# Penguin Books and Random House Merging



## Ankari (Nov 2, 2012)

I read the article today.  You can find it here..  Basically, two giant publishers are merging to create a gigantic publishing company.  

Two paragraphs caught my eye:



> For the media giants, *challenged by the rise of e-books and Amazon's aggressive discount pricing*, the merger would produce economies of scale as they combine operations, such as marketing and distribution.



And



> "The publishing imprints of the two companies will remain as they are today, competing for the very best authors and the very best books," Makinson's letter said. *"But our access to investment resources will also allow Penguin Random House to take risks with new authors,* to defend our creative and editorial independence, to publish the broadest range of books on the planet."

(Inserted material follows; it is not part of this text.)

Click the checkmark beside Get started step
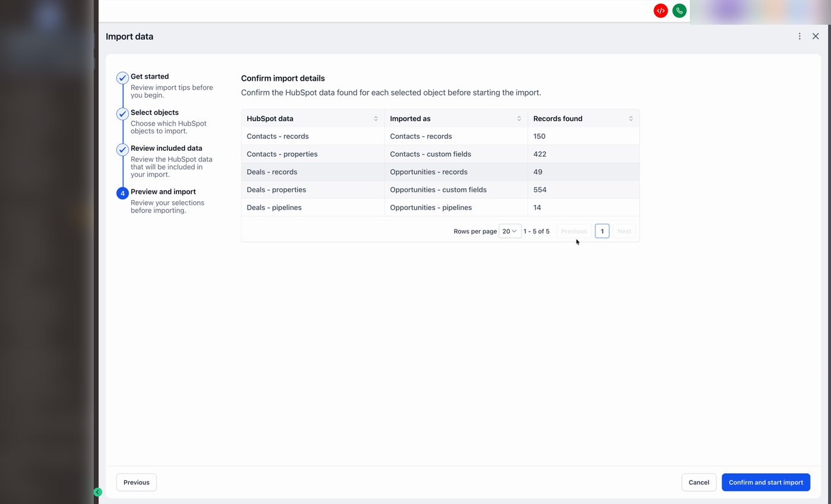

Finally, I'm a bit surprise to see that both companies were reporting profits of $238 million for Random house and $178 million for Penguin.  Proof that there is money still in publishing.


----------



## Devor (Nov 3, 2012)

Pfft, that's more about the state of the economy today than about ebooks.  A shortage of "investment resources" is what's holding back the recovery.  It wouldn't surprise me if the merger is undone or one of the companies is sold when things pick up.


----------



## Sparkie (Nov 3, 2012)

Devor said:


> It wouldn't surprise me if the merger is undone or one of the companies is sold when things pick up.



I doubt this makes it past the regulators.  Penguin has at least one legal issue on its plate already.


----------



## Leif Notae (Nov 4, 2012)

I know the EU is flipping out about it. Really, what this will do is push more people out to do it on their own. Granted, they were pushing it that direction anyway, but still... This would be another step.


----------